Windows 8 on Tablets: Why MDM Must Support Microsoft’s OS
In spite of all the promotion and fanfare from Microsoft (NASDAQ:MSFT) over its new Windows 8 operating system, the first OS Microsoft has designed with touch screens and tablets in mind, sales so far have failed to impress. Does that mean that you don't have to address this OS in your mobile device management strategy? For now, perhaps. But that may change. Here's why.
Forrester Research last week reported lukewarm interest in Windows 8 among IT hardware decision makers. Windows 8 is seeing about half of the interest that Windows 7 did at the same point in its release cycle, the research firm said, with only 24 percent of businesses expecting to move to Windows 8 but with no specific plans for that move. That compares to 49 percent for Windows 7 in 2009.
Need more? Forrester said that only 5 percent have specific plans to migrate to Windows 8 in the next 12 months versus 10 percent for Windows 7 in 2009.
Is that really so surprising? So many of us stayed on Windows XP and skipped Vista all together, even as our system speeds slowed to a crawl. There was plenty of anticipation for Windows 7. Now that we have a good, stable OS again, it's understandable that IT is in no hurry to rock the boat.
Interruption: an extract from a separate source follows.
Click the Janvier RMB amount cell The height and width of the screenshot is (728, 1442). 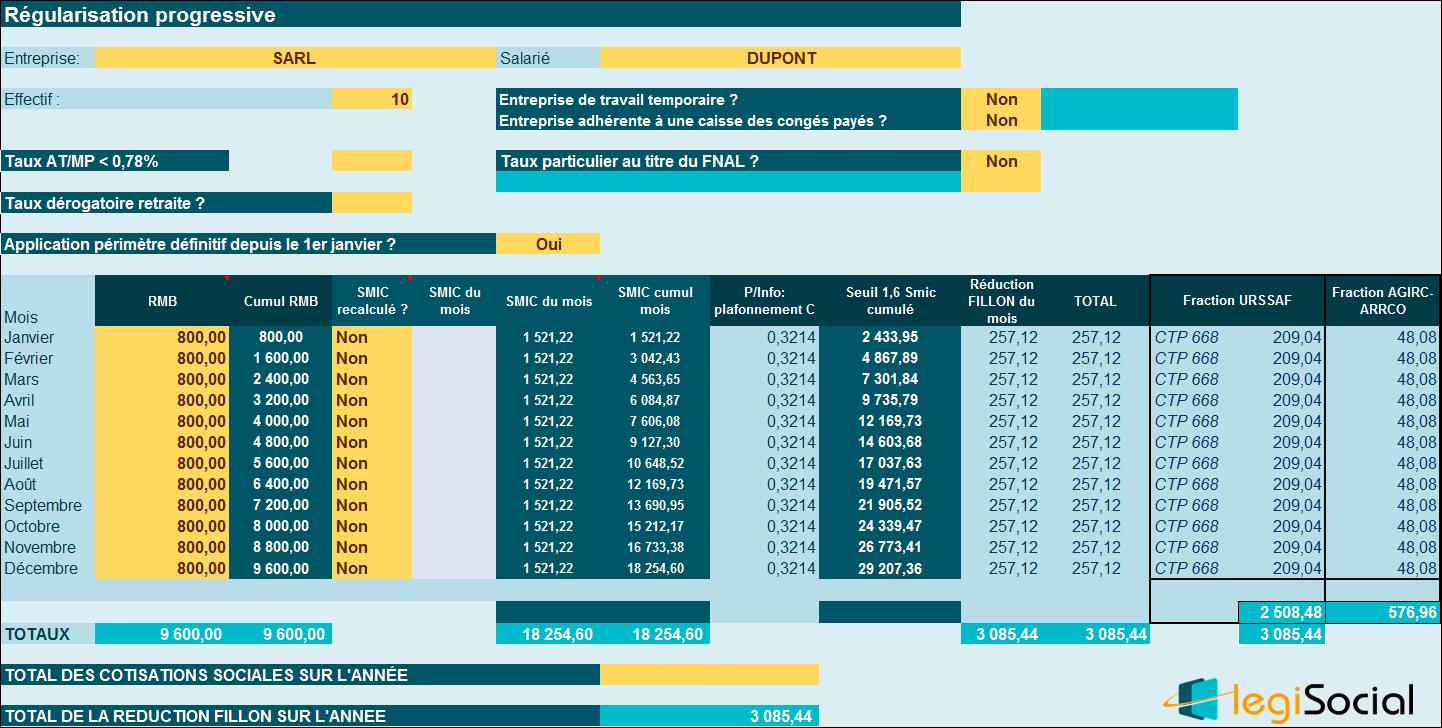point(162,337)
Enter Microsoft's secret weapon. It looks a lot like Apple's secret weapon of year's past. And it's the end user bringing unsanctioned technology onto the business network.
Forrester says that a survey of end user employees shows that 20 percent already say that they would prefer Windows 8 on their next touchscreen tablet. That compares to 26 percent who wanted iOS. That's a big shift for an OS that wasn't even on the tablet horizon before now.
Of course, if Microsoft releases its Office productivity suite on iOS, that could change everything. But until Microsoft does that, IT can expect another new device to complicate its mobile device management strategy. And that translates to another device for your MDM platform to support.